In 1964, America went crazy for four lads from Liverpool, England. The Beatles appeared on the Ed Sullivan Show in February of that year and that summer, when the band kicked off a 24-city North American tour in San Francisco, Beatlemania was at a fever pitch. On Aug. 26, 1964, the band hit the stage at Red Rocks Amphitheatre.

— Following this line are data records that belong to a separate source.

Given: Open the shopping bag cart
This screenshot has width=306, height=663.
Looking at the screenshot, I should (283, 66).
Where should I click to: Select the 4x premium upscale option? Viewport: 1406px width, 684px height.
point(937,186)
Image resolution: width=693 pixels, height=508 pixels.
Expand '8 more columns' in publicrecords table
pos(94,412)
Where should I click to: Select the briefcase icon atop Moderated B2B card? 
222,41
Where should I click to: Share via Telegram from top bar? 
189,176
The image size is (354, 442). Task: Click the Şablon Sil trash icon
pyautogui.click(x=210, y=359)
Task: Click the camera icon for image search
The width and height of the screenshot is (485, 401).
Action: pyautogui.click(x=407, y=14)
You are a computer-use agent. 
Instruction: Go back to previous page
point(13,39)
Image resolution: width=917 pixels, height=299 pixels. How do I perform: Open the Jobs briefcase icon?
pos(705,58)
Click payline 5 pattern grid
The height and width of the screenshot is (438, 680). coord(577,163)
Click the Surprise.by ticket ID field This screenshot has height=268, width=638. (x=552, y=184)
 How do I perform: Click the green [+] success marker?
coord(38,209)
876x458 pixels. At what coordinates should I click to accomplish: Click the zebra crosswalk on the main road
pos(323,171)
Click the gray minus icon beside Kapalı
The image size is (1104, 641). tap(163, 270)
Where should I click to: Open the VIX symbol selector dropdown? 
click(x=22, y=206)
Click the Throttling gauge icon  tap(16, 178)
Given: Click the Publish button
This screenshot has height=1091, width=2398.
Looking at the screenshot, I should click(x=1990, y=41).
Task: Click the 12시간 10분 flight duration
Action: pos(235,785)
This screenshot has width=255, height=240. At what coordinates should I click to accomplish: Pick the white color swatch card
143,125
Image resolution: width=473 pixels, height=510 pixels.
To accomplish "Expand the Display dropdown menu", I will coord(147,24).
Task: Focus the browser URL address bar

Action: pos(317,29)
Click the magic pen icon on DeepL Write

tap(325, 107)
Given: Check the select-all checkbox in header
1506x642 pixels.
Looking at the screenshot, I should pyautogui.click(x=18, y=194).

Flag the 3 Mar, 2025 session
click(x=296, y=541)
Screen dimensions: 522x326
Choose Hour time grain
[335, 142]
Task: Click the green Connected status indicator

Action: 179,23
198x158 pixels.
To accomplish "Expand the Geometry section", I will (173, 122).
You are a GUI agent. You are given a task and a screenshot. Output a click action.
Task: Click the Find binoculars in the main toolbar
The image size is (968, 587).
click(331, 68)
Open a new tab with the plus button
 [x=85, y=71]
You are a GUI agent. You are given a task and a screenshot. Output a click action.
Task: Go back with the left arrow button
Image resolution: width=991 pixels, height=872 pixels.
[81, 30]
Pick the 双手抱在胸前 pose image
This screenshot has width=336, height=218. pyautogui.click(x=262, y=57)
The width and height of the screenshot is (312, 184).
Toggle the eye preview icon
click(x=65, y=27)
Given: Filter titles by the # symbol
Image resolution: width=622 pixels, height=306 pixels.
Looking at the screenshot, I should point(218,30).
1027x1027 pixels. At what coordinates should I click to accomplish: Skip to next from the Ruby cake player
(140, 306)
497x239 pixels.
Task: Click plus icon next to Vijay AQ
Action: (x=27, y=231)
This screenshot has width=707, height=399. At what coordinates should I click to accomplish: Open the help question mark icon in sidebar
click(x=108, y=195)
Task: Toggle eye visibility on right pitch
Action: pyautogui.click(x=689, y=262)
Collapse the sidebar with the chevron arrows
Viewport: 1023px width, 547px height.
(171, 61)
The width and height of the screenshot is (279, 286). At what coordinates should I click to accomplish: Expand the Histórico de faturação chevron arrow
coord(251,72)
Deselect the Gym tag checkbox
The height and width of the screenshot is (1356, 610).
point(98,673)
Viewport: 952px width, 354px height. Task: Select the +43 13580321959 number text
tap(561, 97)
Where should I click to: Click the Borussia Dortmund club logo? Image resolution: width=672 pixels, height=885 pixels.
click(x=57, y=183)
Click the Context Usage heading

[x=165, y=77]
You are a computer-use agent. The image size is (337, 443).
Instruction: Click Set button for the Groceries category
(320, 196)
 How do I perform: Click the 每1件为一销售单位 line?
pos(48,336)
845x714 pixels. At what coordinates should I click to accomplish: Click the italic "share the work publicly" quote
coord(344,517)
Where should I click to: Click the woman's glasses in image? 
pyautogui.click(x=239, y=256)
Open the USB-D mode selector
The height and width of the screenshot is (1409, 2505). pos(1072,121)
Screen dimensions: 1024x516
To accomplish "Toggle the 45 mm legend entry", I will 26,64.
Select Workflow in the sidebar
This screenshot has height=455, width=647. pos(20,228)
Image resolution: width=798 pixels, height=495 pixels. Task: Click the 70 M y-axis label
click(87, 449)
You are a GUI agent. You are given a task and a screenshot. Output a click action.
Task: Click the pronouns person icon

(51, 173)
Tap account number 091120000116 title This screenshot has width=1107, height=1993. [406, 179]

Denver was the sixth stop on their tour and as they disembarked a chartered jet at Stapleton Airport (where the family homes of the Stapleton neighborhood are located today), John, Paul, George and Ringo were greeted by crazed fans -- screaming fans, most of them teenage girls.
 
“The airport was overrun with teenagers who began to gather early in the morning,” says G. Brown, director of the Colorado Music Hall of Fame. “The Beatles didn’t touch down until 1:30 that afternoon.”
 
More fans awaited their arrival at the Brown Palace Hotel in downtown Denver.
 
The cost of a ticket? Just $6.60, but a steep price at the time, for a show of about 12 songs that lasted roughly 30 minutes.
 
“Igor Stravinsky, who at the time was known as the world’s greatest living composer, had just played Red Rocks for $3 a ticket,” Brown says.
 
Although the concert didn’t sell out, Brown insists there was a full house at Red Rocks that night.
 
“You look at any photographs from the show and there are people spilling out onto the rocks," he says.
 
Many fans avoided paying for tickets by sneaking into the venue, something that was fairly easy to do in 1964.
 
The Beatles didn’t hit the stage until 9:30 p.m., following performances by four opening acts: The Bill Black Combo, The Exciters, The Righteous Brothers and Jackie DeShannon. 
 
“All of them were annoying to those of use who just wanted to see The Beatles,” recalls Kathryn Keller, who was 12 at the time and attended the concert with her mother, sister, cousin and a friend. “We would have been perfectly happy if the Beatles had come on at seven o’clock and played for many hours.”
 
The sound quality wasn't what you'd hear at Red Rocks today.
 
“We couldn’t really hear any of the words to their songs because the equipment they had wasn’t that great," Keller says. "We were [sitting] way in the back at Red Rocks, and the screaming was overwhelming.”
 
Harry Tuft, owner of the Denver Folklore Center, was also at the concert that night, watching from the side of the stage.
 
“The sound [of the screaming] was incredible,” he says. “I fully believe that even if you were deaf, if you did not have any ears, you would have felt the sound, because you could feel it through your whole body, this incredible, high-pitched sound.”
 
Tuft, who was 29 at the time and a self-described “folk music Nazi,” accompanied Joan Baez to Red Rocks. She had arrived in Denver the day before the Beatles’ concert, determined to meet the group. She checked into the Brown Palace Hotel, where the Beatles were staying. On the day of the concert, Tuft met the folk singer at the hotel.
 
“Baez, as popular as she was, could not have been more anonymous to the kids that were circling the Brown Palace," Tuft says. "I mean, it was just a huge horde of kids.”
 
Tuft arranged for Baez to meet The Beatles at Red Rocks before the concert. After the show, she rode with them in their limo back to the Brown Palace. Two days later, she performed at Red Rocks.
 
Tuft says he was no Beatles fan before their Red Rocks appearance, but Baez helped change his mind about the group and their music: “I thought, well gosh, if she really likes the Beatles, maybe I should think about the Beatles and listen to the Beatles.”
 
Keller, who still lives in Boulder, says, “In 50 years, I’ve seen a lot of other concerts, but I have to say, nothing will top seeing the Beatles at Red Rocks on Aug. 26, 1964.”
 
In the years that would follow in the 1960s, The Beatles went on to become one of pop music's most revered bands -- if not the most loved -- cementing popular music as a credible form of art with albums such as "Sgt. Pepper's Lonely Hearts Club Band" and the popularly named "White Album."
 
But all good things come to an end. The Beatles officially broke up in 1970, just six years after they performed at Red Rocks.